Advanced mathematics can feel extremely detached from earthly reality until you realize how incredibly practical it is. The models and algorithms that power big data applications are largely mathematical constructs. If you tighten the equations that describe some patterned relationships, you might be able to radically accelerate some computer program that has been built to carry out those computations.
Without the right algorithms, big data is just a blunt-force instrument that may never be able to truly crack the kernel of some analytical problem. In that vein, I took great interest in a recent article by Vincent Granville on the so-called “curse of big data.”
Curse? No, it’s not demonic possession. It refers to an issue with the traditional mathematical techniques used to find statistical patterns in big data. Apparently, the increasing incidence of outliers in larger data sets can create spurious correlations, which might obscure the true patterns in the data or “reveal” patterns that just don’t exist. An outlier is any observation point that is far out of range from the others, due to experimental errors, measurement variability, or other reasons that might dilute the quality of the data set under investigation.
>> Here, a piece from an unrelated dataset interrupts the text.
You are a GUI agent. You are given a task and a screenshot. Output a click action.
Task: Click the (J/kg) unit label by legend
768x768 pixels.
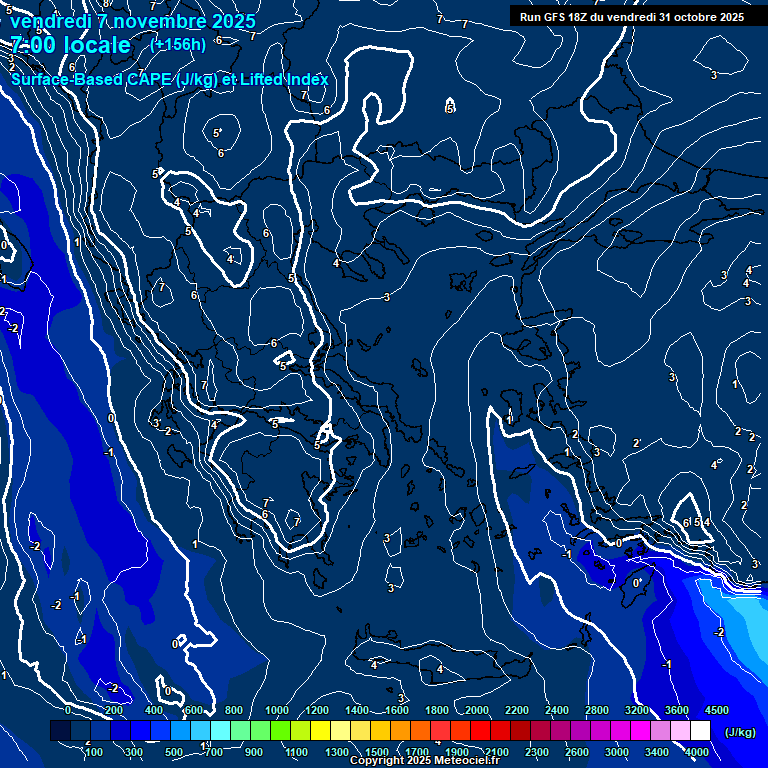(x=739, y=733)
Applying brute-force machine-driven analysis to outlier-studded data sets won’t address the underlying issue with the math. The algorithms that crunch this data originate in the minds of mathematicians, after all. From a statistical analyst’s point of view, getting data sets under control requires all the outlier-analysis tools in their professional kitbags. Outlier exclusion has long been a key best practice, regardless of the size of the data set that the statistical analyst is working with.
I’m not a mathematician, so I can’t evaluate the new approach that won the “curse of big data” contest. But this statement highlighted the fact that blindly throwing more compute power at big data problems can be counterproductive (as well as costly):
“Instead of running heavy computations, they used mathematical thinking and leveraged their expertise in mathematical optimization as well as in permutation theory and combinatorics. And they succeeded. This proves that sometimes, mathematical modeling can beat even the most powerful system of clustered computers.”
Another interesting aspect of the winning approach (from an IBM-er, no less) is that it involved revisiting mathematical problems that have been resisting solution for few centuries. Out of curiosity, smart people have been grappling with abstract mathematical problems since the dawn of civilization, never realizing that their “ivory tower” efforts might some day have practical applications. I’ll just excerpt the passage that highlights this fact:
“The new metrics designed by Granville for big data are indeed very old. They precede the R squared by at least 50 years, and were first investigated by statisticians in the 18-th century. But the L-1 version (the oldest framework) was quickly abandoned because it was thought to be mathematically intractable, at least for 18th century mathematicians….The conjecture proved by Puget shows that the L-1 model leads to exact, tractable mathematical formulas. It reverses a long established trend among statisticians.”
Now, for those of you who want to get deeper in the math, here’s how the post described it:
“The problem consisted in finding an exact formula for a new type of correlation and goodness-of-fit metrics, designed specifically for big data, generalizing the Spearman’s rank coefficient, and being especially robust for non-bounded, ordinal data found in large data sets. From a mathematical point of view, the new metric is based on L-1 rather than L-2 theory: In other words, it relies on absolute rather than squared differences. Using squares (or higher powers) is what makes traditional metrics such as R squared notoriously sensitive to outliers, and avoided by savvy statistical modelers.”
Data science relies on these sorts of mathematical insights. And the sciences in general rely on data science to furnish the statistical toolset needed to confirm patterns in empirical data sets.
No, none of these equations are particularly sexy. But that’s beside the point. Getting our heads around big data would be impossible without them, just as controlling spacecraft would have been unthinkable if Newton hadn’t laid down those fundamental gravity equations so long ago.